Robyn - Charles University

Bachelor of Laws/Arts
Semester 1, 2018
In adapting to a new way of life in a completely foreign city you become more sure of yourself and develop a great sense of independence.

Academic experience

I studied six courses to fulfil the full time load of 30 ECTS. Though six courses makes for a lot of content to keep track of, the workload is much lighter so it's definitely manageable. I ended up taking Czech criminal law (6), Czech and European environmental law (6), commercial law/private international law (6), European law (6), out of court dispute resolution (3) and international administrative law (3).  All of the courses I took had an end of semester exam as the only assessment for the course, exams generally consisted of memory based short answer or multiple choice questions. Most courses required a minimum level of attendance throughout the semester to sit the final exam, most of my classes were in the middle of the week so this didn't really affect my ability to travel.
I found the workload to be quite relaxed, readings were minimal and most classes didn't require any preparation. However, I would still recommend staying on top of content as you go so as to ensure you get the most out of the study abroad experience and to minimise stress come exam time.
The Czech legal system is very different to the Australian legal system, this meant for courses that were generally quite engaging. Additionally, communism only ended in the Czech Republic thirty years ago and I found its impacts on criminal and environmental law especially to be quite interesting.

Personal experience

In adapting to a new way of life in a completely foreign city you become more sure of yourself and develop a great sense of independence. To be fair, Prague is an easy city to adapt to, it's very safe and there are a lot of foreigners so most Czechs speak some English. Not many students took the time to learn Czech as it's a difficult language, however it was easy enough to pick up a few everyday words and the locals definitely appreciate the effort.

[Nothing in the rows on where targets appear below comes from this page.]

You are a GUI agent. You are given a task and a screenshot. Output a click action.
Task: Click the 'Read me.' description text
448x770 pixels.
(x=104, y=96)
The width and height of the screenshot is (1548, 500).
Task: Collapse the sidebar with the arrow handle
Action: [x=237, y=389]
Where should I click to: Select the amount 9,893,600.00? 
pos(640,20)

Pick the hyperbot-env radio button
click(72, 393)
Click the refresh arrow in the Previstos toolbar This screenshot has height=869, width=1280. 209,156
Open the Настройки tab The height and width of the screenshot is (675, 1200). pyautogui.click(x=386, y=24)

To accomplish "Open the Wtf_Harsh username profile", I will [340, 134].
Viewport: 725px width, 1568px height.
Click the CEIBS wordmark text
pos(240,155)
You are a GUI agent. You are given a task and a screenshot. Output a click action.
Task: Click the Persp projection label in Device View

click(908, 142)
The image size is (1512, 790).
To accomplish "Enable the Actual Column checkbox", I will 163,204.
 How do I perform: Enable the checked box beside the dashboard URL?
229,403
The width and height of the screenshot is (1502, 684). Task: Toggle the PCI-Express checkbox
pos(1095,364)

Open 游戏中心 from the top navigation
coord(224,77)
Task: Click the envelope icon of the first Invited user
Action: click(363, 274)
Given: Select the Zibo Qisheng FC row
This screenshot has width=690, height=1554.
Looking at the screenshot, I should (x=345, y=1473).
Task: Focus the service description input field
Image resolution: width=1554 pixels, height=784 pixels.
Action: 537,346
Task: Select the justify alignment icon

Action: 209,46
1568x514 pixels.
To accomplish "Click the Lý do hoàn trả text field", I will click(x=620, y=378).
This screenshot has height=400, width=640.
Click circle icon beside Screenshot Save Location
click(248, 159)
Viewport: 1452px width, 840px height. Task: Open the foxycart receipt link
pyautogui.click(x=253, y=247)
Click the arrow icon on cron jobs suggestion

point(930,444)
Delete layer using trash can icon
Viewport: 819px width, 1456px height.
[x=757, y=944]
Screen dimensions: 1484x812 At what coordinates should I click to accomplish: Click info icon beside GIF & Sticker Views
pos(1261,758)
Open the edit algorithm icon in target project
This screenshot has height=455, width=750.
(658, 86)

Prague is a gorgeous and historic city, full of old pastel coloured buildings, numerous churches and two castles. Walking through the picturesque streets of Old Town to get to class was always a treat. There are also a lot of great parks and outdoor spaces to enjoy, as soon as its sunny and above 15 degrees the entire city heads outside to soak it all in.
Prague is smaller than Brisbane and the great public transport system makes it very easy to get around. My favourite neighbourhoods to spend time in were Karlín, Vinohrady and Letna.


I rented an apartment for myself close to the city centre in Prague 8, I found it through a verified website and booked it before I left which cut down on lots of stress! A lot of exchange students found other accommodation with roommates through other websites and it seemed relatively easy too. 
The university dorms are old, very basic and not generally close to the city centre but are a great way of meeting other exchange students. Living alone suited me better personally and I still found it super easy to socialise and meet people.


Prague is cheap! Meals out, drinks and groceries (for the most part) are cheaper in the Czech Republic than in Brisbane, and it's not just the great exchange rate. Rent is also generally cheaper, though can be quite expensive in certain expat areas and is of course more expensive if you're going it alone. 
Rent was by far my greatest expense and I budgeted for that in advance. It was still very easy to go out for meals and drinks and stay within budget though. It's also possible to travel really cheaply from Prague as it's close to many other destinations. Central and Eastern Europe make for especially cheap weekend getaways but flights to other European capitals are generally quite affordable too.

Professional Development

Going on exchange enables you to develop your independence and demonstrates your adaptability. Studying abroad gives your resume an edge and can help differentiate you from an employers perspective. Additionally, if you're keen on working internationally studying abroad allows you to develop contacts all over the world. While I doubt that my knowledge of Czech criminal law will ever really come in handy professionally, in studying different legal system you develop a deeper understanding of law generally which is definitely an asset.


Going to the beer gardens after class, slipping on cobblestones, dinners out with friends, sunny days on the river, picnics in the park, spur of the moment trips to different countries, the pastel buildings and orange rooftops, experiencing a proper spring!

Top tips

  • Save as much as you can before you go!
  • Check out Regiojet for cheap train and bus tickets all over Europe, it's as cheap as Flixbus but way more comfortable.
  • Prague has a fabulous food scene, look up Taste of Prague for all the good spots (Dish and Eska are musts).
  • Seeing Prague go from a freezing winter wonderland to leafy, warm and summery was amazing, go for the spring semester if you can!
  • Just go for it, Prague is one of the best cities for studying abroad and makes for the experience of a lifetime.